La prima lettura ci fa entrare nella celebrazione di questa solennità attraverso la figura di Melchisedek che offrì pane e vino e a cui Abram diede la decima di tutto. In Melchisedek è racchiuso il mistero dell’uomo autentico chiamato a vivere un sacerdozio esistenziale che sa condividere le battaglie e le fatiche dei propri fratelli. Nel vangelo ci viene indicato come il livello giusto di umanizzazione si evince dalla capacità di superare il proprio rapporto con il cibo come semplice e primaria soddisfazione di un bisogno necessario alla sopravvivenza per passare alla volontà e alla gioia di condivider: Fateli sedere per gruppi…. In questa cornice di attitudine alla condivisione, il Signore Gesù moltiplica il pane con eccedenza così come sempre eccedente è l’autentica condivisione, così ne avvanzarono ben dodici ceste. Vivere i gesti dell’Eucaristia in memoria della Pasqua di Cristo ci pone in un cammino sempre nuovo di comunione e di condivisione. Nell’Eucaristia riceviamo il pane del cielo che pure non smette di essere pane germinato sulla nostra terra e vino maturato nelle nostre cantine, come ricordiamo sempre al momento dell’offertorio.

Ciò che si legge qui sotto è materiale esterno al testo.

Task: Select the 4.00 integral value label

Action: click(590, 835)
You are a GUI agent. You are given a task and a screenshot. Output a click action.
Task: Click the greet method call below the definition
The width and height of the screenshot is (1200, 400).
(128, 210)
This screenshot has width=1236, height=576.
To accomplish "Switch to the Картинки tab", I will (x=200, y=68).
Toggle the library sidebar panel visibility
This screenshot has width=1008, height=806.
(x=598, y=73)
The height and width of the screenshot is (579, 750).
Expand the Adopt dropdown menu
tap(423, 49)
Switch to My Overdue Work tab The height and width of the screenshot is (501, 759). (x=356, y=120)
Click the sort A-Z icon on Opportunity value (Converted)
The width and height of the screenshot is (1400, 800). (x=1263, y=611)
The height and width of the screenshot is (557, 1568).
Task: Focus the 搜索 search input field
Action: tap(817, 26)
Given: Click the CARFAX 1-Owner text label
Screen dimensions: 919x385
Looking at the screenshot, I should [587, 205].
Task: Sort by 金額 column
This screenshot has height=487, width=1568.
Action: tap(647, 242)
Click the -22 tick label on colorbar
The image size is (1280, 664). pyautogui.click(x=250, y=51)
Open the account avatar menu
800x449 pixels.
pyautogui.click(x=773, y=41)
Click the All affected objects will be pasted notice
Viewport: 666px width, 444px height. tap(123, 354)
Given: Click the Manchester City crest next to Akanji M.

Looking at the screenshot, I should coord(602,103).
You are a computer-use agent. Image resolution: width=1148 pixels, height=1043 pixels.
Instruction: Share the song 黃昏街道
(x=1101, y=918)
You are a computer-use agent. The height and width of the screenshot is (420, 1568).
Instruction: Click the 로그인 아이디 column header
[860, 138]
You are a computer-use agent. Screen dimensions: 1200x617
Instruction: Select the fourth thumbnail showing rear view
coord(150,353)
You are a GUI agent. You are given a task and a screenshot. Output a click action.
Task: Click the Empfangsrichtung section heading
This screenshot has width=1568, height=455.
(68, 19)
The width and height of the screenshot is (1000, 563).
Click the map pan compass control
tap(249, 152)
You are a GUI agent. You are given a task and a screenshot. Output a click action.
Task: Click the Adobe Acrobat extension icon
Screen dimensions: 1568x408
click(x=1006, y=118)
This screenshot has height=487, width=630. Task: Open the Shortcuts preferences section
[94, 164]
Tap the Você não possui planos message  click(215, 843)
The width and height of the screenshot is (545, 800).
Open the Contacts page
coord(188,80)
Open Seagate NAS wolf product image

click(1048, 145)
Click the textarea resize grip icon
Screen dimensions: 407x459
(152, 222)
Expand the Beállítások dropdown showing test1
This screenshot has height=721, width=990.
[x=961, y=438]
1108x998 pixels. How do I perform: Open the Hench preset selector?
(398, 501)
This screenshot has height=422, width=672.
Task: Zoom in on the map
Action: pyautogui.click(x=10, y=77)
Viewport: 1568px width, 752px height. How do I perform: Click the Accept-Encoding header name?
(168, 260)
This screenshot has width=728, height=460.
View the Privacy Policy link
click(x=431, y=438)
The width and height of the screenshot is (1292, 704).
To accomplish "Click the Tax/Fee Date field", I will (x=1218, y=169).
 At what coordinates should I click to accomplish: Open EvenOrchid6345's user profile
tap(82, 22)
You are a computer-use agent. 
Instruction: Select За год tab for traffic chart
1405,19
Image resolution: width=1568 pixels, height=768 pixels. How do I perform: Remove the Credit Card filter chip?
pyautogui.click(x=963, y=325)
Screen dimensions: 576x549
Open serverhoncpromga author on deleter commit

Eppure, il pane che riceviamo è un pane che nutre noi ed è in grado di nutrire più che noi… nutre e rafforza il Corpo di Cristo che è la Chiesa. L’Eucaristia non è un rito riservato a dei privilegiati o esclusivamente conservato per l’ultimo rimasuglio di “puri”, ma il banchetto che ricorda e rinnova l’invito, offerto a tutti, di sedersi alla tavola imbandita da Dio per tutti (cfr. Is 25).

Dall’Eucaristia impariamo a condividere il poco che siamo tanto da mettere gli altri a proprio agio e possibilmente comodi alla tavola della nostra vita: non mancherà nulla se non mancherà a nessuno e non mancherà nessuno.